*** Data provided ***

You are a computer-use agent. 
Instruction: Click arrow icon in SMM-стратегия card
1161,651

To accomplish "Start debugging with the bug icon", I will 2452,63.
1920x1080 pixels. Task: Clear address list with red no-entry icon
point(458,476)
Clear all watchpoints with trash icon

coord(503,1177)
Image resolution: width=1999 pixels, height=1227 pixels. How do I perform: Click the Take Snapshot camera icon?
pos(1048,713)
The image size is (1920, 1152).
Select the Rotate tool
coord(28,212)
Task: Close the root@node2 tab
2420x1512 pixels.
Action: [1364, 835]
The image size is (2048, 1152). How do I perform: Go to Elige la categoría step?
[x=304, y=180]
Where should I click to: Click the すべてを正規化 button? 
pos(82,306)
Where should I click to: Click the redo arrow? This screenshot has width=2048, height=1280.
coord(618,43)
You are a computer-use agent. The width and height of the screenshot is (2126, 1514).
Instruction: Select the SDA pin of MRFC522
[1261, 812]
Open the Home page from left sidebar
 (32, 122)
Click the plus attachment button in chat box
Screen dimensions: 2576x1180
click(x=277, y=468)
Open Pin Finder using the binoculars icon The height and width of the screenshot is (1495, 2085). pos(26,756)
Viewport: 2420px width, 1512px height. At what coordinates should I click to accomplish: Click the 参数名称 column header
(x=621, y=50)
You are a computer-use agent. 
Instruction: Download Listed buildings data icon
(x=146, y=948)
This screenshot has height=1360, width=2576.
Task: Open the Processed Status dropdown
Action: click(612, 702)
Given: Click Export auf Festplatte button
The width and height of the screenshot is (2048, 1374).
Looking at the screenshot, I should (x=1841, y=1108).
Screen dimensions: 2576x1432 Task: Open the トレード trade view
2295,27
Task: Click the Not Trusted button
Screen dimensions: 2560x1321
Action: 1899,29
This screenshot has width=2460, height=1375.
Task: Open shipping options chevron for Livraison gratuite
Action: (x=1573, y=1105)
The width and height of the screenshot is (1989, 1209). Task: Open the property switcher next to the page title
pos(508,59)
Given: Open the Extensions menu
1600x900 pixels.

*** End of Data provided ***

## Task to carry out:
Nothing but an exact reproduction of the entries is wanted.

## Exercise output:
You are a computer-use agent. 
Instruction: Click arrow icon in SMM-стратегия card
1161,651

To accomplish "Start debugging with the bug icon", I will 2452,63.
1920x1080 pixels. Task: Clear address list with red no-entry icon
point(458,476)
Clear all watchpoints with trash icon

coord(503,1177)
Image resolution: width=1999 pixels, height=1227 pixels. How do I perform: Click the Take Snapshot camera icon?
pos(1048,713)
The image size is (1920, 1152).
Select the Rotate tool
coord(28,212)
Task: Close the root@node2 tab
2420x1512 pixels.
Action: [1364, 835]
The image size is (2048, 1152). How do I perform: Go to Elige la categoría step?
[x=304, y=180]
Where should I click to: Click the すべてを正規化 button? 
pos(82,306)
Where should I click to: Click the redo arrow? This screenshot has width=2048, height=1280.
coord(618,43)
You are a computer-use agent. The width and height of the screenshot is (2126, 1514).
Instruction: Select the SDA pin of MRFC522
[1261, 812]
Open the Home page from left sidebar
 (32, 122)
Click the plus attachment button in chat box
Screen dimensions: 2576x1180
click(x=277, y=468)
Open Pin Finder using the binoculars icon The height and width of the screenshot is (1495, 2085). pos(26,756)
Viewport: 2420px width, 1512px height. At what coordinates should I click to accomplish: Click the 参数名称 column header
(x=621, y=50)
You are a computer-use agent. 
Instruction: Download Listed buildings data icon
(x=146, y=948)
This screenshot has height=1360, width=2576.
Task: Open the Processed Status dropdown
Action: click(612, 702)
Given: Click Export auf Festplatte button
The width and height of the screenshot is (2048, 1374).
Looking at the screenshot, I should (x=1841, y=1108).
Screen dimensions: 2576x1432 Task: Open the トレード trade view
2295,27
Task: Click the Not Trusted button
Screen dimensions: 2560x1321
Action: 1899,29
This screenshot has width=2460, height=1375.
Task: Open shipping options chevron for Livraison gratuite
Action: (x=1573, y=1105)
The width and height of the screenshot is (1989, 1209). Task: Open the property switcher next to the page title
pos(508,59)
Given: Open the Extensions menu
1600x900 pixels.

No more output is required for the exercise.